The BIA, however, has recently found that misprision of a felony is a crime of moral turpitude.[27]  The reasoning of this case was based, in part, upon a Ninth Circuit decision that was later vacated en banc and reversed.[28]  Therefore, at least in the Ninth Circuit, this offense does not constitute a CMT. 

 

Two circuit courts have also held that the federal crime of misprision of a felony is a crime of moral turpitude.[29]  In Itani v. Ashcroft,[30] the Eleventh Circuit “conclude[d] that misprision of a felony is a crime of moral turpitude because it necessarily involves an affirmative act of concealment or participation in a felony, behavior that runs contrary to accepted societal duties and involves dishonest or fraudulent activity.”  This statement is inaccurate.  Misprision of a felony does not necessarily involve any dishonest or fraudulent activity.  For example, opening a door to allow a fleeing felon sanctuary would constitute misprision, but is not dishonest or fraudulent activity.  Moreover, many underlying felonies are not dishonest, or fraudulent, and do not involve CMT.  Aiding a felon who is not guilty of a CMT should not be held to involve CMT, any more than conspiracy to commit a non-CMT is held to be a CMT.

 

A federal conviction of misprision of a felony does not constitute an aggravated felony, even if a one-year sentence is imposed, since it does not fall within the definition of an offense “relating to obstruction of justice.”[31]  Misprision of a felony also does not constitute a crime relating to a controlled substance, even where the underlying felony does.[32]

 

            Misprision of a Felony.

 

Matter of Robles, 24 I. & N. Dec. 22 (BIA Sept. 27, 2006) (federal conviction of misprision of a felony, in violation of 18 U.S.C. § 4, constitutes crime of moral turpitude, since mere failure to report an offense is insufficient; offense requires affirmative conduct of concealment, contrary to the duties owed to society; "evil intent" is implicit in statutory requirement that offender take affirmative step to conceal a felony from the proper authorities);

Smalley v.

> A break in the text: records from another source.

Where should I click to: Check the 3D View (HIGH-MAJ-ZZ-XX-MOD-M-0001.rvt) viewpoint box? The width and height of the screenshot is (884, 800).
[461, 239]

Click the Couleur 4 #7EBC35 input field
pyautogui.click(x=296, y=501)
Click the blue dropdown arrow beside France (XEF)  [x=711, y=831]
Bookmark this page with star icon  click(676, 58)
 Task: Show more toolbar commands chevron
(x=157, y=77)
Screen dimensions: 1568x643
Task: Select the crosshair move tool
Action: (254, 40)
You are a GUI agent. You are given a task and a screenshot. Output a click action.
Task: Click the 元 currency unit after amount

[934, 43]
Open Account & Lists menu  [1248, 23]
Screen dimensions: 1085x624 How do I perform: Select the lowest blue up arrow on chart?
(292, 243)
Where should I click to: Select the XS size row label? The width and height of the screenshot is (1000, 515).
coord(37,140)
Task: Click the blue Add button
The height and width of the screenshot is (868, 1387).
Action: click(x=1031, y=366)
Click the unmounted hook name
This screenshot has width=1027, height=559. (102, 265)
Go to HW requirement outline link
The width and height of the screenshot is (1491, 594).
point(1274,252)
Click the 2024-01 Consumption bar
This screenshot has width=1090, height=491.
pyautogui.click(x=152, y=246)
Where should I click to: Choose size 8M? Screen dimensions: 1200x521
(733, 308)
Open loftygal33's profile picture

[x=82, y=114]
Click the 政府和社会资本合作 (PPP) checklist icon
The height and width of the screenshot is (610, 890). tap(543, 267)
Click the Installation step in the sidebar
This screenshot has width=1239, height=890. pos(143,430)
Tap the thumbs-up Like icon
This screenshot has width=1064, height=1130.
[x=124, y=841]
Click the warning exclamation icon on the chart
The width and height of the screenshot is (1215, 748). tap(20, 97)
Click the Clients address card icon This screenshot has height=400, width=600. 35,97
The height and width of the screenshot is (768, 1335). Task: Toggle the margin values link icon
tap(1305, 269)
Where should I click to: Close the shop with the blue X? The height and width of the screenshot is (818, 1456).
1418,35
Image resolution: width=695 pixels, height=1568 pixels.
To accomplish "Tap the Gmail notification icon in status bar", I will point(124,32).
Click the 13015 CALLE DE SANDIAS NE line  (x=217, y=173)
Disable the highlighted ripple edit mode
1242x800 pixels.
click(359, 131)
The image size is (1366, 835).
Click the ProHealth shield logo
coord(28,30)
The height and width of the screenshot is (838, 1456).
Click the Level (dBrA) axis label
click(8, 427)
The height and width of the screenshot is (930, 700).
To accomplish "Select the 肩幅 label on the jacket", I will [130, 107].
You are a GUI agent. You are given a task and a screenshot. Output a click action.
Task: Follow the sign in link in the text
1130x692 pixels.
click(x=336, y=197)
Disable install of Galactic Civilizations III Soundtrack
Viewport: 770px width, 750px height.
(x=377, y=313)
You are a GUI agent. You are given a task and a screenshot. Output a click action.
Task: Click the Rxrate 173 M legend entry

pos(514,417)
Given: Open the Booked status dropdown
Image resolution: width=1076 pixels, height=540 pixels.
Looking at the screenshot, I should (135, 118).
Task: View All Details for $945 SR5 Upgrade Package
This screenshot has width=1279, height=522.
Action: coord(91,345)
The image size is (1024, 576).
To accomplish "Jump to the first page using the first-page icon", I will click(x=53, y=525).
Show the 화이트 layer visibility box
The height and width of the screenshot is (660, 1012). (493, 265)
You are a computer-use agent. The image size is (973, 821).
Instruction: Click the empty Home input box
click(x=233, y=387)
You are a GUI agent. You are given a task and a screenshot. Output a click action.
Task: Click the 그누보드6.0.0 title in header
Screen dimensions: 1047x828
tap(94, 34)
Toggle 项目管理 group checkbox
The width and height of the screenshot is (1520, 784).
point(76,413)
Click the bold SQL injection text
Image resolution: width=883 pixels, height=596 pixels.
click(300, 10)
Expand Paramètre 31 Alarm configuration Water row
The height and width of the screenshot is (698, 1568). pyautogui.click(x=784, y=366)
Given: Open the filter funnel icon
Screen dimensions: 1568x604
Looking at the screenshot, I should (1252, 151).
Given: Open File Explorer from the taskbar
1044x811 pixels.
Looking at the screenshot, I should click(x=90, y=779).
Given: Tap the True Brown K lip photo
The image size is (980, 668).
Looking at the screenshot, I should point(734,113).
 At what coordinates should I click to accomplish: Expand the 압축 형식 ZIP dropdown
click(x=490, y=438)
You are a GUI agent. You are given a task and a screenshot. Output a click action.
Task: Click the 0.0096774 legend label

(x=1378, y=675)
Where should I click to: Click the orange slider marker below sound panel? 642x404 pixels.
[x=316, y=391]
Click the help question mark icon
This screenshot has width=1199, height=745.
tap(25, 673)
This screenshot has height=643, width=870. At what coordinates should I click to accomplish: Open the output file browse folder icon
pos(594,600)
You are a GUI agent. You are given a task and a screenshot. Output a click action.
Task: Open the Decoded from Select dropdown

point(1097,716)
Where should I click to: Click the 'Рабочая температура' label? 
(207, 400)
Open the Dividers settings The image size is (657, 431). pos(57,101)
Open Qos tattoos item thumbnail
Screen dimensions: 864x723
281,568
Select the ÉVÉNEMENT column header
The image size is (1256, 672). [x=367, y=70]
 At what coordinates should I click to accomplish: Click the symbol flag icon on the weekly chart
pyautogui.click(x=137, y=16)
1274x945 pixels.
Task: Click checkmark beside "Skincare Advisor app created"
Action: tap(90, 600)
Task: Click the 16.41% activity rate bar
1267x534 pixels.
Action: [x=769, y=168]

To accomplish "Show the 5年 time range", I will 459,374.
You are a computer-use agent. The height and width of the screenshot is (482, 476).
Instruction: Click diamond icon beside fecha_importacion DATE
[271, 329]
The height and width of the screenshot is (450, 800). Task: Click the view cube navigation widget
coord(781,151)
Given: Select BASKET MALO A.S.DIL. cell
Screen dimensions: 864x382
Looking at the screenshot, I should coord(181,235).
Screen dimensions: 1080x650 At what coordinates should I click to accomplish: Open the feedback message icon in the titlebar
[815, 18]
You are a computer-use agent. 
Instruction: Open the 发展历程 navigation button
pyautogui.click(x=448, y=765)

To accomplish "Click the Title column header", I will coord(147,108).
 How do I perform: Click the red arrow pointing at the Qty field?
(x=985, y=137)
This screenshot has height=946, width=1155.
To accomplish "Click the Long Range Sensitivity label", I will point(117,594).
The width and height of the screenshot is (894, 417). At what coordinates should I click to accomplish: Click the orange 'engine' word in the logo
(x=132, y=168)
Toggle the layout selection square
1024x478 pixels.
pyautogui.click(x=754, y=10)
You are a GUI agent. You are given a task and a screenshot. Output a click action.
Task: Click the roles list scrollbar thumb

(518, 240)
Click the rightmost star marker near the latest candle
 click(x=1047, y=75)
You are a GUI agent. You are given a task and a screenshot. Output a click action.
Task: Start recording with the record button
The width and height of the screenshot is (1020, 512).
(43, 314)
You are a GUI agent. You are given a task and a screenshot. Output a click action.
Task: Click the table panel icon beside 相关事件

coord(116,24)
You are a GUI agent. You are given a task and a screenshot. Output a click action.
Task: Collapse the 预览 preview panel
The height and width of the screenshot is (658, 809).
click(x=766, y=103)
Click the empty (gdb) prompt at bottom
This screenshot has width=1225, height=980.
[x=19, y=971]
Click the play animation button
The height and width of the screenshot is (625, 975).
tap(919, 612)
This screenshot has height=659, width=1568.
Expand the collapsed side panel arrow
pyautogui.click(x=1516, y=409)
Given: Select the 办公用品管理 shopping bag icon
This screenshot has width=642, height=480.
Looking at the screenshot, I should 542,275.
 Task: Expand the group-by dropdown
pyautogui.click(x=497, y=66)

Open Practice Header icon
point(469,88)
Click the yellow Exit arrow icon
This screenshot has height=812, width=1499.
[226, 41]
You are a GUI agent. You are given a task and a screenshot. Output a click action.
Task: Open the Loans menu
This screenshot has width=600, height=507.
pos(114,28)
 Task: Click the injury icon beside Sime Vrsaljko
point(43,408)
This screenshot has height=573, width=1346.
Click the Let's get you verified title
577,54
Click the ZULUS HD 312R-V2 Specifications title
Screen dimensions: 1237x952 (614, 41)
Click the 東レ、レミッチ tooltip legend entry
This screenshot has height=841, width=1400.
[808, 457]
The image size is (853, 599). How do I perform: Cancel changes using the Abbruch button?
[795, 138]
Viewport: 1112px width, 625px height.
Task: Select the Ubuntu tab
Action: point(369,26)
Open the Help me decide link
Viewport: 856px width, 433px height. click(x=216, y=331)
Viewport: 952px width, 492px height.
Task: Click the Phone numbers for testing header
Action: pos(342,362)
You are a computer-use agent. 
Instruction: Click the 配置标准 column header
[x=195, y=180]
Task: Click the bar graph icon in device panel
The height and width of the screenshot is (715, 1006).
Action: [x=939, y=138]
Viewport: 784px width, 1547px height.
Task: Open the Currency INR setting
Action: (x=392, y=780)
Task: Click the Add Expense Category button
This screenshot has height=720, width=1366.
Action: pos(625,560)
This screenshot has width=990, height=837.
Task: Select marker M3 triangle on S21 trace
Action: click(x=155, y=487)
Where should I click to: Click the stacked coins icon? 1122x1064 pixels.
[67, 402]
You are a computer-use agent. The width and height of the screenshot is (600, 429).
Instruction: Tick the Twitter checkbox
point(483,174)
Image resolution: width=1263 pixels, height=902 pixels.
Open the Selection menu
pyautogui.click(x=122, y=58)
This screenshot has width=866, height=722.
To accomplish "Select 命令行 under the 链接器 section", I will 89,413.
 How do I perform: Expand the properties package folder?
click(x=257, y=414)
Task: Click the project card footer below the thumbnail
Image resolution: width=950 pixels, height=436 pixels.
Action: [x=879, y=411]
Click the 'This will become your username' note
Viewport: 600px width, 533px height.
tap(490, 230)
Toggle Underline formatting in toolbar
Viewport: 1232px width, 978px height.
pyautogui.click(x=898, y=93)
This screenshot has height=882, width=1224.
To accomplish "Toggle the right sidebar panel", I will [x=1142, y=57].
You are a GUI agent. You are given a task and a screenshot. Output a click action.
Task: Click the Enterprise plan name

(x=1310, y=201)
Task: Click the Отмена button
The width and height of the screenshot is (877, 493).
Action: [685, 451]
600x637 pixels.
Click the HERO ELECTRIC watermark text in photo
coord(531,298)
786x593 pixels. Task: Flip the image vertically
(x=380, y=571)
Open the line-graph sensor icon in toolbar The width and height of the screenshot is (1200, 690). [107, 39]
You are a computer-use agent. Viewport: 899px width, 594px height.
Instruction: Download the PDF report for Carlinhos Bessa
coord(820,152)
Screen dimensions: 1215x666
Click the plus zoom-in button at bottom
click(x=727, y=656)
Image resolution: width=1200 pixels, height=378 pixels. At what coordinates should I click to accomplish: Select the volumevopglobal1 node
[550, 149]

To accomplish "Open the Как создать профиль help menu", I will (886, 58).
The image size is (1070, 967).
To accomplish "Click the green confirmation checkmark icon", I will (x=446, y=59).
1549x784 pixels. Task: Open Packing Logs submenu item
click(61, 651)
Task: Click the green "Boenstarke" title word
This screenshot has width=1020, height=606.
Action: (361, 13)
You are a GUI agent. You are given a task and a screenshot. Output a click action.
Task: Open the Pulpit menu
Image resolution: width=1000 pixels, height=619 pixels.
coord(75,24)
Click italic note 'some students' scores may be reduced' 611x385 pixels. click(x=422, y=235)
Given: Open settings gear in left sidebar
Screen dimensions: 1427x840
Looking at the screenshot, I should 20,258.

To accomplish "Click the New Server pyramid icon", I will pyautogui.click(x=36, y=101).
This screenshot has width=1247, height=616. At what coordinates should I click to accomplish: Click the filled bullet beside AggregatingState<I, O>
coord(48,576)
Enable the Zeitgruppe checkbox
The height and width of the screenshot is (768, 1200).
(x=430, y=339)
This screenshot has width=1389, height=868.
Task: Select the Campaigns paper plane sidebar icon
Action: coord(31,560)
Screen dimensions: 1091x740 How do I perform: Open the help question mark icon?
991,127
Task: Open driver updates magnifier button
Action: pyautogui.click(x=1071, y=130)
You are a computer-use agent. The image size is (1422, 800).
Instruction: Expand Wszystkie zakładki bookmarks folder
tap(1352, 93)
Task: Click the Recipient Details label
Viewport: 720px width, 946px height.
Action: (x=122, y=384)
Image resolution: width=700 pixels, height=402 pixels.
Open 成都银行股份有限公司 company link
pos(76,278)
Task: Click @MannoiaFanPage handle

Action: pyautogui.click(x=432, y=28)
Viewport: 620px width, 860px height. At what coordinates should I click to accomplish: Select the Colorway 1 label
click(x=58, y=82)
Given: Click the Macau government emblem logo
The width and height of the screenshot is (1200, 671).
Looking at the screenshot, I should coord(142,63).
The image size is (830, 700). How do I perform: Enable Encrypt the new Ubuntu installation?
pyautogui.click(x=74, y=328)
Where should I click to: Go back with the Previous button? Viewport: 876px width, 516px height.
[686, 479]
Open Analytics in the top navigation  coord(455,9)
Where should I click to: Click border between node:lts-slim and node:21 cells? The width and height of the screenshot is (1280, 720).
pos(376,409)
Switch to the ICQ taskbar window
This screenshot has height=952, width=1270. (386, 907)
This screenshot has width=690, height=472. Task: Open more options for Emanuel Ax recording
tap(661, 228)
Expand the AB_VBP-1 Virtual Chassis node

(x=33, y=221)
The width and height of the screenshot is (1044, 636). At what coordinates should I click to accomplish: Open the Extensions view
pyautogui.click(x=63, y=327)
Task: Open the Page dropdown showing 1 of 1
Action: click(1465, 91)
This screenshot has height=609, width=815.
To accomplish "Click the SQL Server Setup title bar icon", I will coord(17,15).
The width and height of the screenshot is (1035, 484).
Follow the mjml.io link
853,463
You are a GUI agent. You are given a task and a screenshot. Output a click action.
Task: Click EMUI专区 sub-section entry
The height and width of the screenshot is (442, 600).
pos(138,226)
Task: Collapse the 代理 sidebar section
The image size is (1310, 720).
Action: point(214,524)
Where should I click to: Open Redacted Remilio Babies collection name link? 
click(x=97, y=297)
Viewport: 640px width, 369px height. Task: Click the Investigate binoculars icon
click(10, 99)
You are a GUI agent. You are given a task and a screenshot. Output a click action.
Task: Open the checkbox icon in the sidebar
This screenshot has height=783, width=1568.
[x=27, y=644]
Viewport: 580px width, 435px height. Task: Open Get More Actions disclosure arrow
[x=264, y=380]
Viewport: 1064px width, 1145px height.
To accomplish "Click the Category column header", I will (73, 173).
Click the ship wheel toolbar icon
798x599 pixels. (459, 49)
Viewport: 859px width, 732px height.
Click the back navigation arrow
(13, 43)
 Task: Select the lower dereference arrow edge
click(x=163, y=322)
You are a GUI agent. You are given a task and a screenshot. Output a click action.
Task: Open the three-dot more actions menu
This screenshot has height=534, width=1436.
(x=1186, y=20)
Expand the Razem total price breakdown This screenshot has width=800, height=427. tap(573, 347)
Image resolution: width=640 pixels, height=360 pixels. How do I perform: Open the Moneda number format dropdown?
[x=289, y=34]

Ashcroft, 354 F.3d 332 (5th Cir. Dec. 15, 2003) (in dictum; Fifth Circuit [mis]cited Matter of Sloan, 12 I. & N. Dec. 840 (BIA A.G. 1968; BIA 1966) (harboring a convicted murderer), as holding misprision of a felony was a CMT);

Itani v. Ashcroft, 298 F.3d 1213 (11th Cir. Apr. 22, 2002) (conviction for misprision of a felony, in violation of 18 U.S.C. § 4, constitutes a crime of moral turpitude for purposes of triggering deportation).

 

Failure to prevent the commission of a crime.

 

Matter of SC, 3 I. & N. Dec. 350 (BIA 1949) (Mexican conviction for failure to prevent the commission of a crime held not CMT, under a statute which provided for punishment of anyone who did not “employ lawful means at his disposal to prevent the commission of crimes which he knows are to be committed or are being committed,” where the noncitizen had assisted and facilitated the commission of forgery and uttering of checks by endorsing them as an identifying endorser knowing that the person who was going to cash them was not the rightful payee named therein, the BIA used U.S. standards as to moral turpitude, and compared the offense to the common-law crime of misprision of felony, for which it said conviction was possible for mere failure or neglect without evil intent).

 

            See also § 9.43 (obstruction of justice), infra.


[25] See 18 U.S.C. § 4.

[26] Castaneda De Esper v. INS, 557 F.2d 79 (6th Cir. 1977) (misprision of felony of conspiracy to possess narcotics was not a crime relating to narcotics); Matter of Velasco, 16 I. & N. Dec. 281 (BIA 1977) (adopting Castaneda de Esper as nationwide precedent); Matter of SC, 3 I. & N. Dec. 350, 353 (BIA 1948) (conviction of common-law misprision of a felony, for failure to prevent the commission of an offense, does not involve moral turpitude, since an evil and depraved intent is not essential to support a conviction, and mere knowledge of the offense being committed and neglect to employ lawful means available to prevent its commission is sufficient to support a conviction).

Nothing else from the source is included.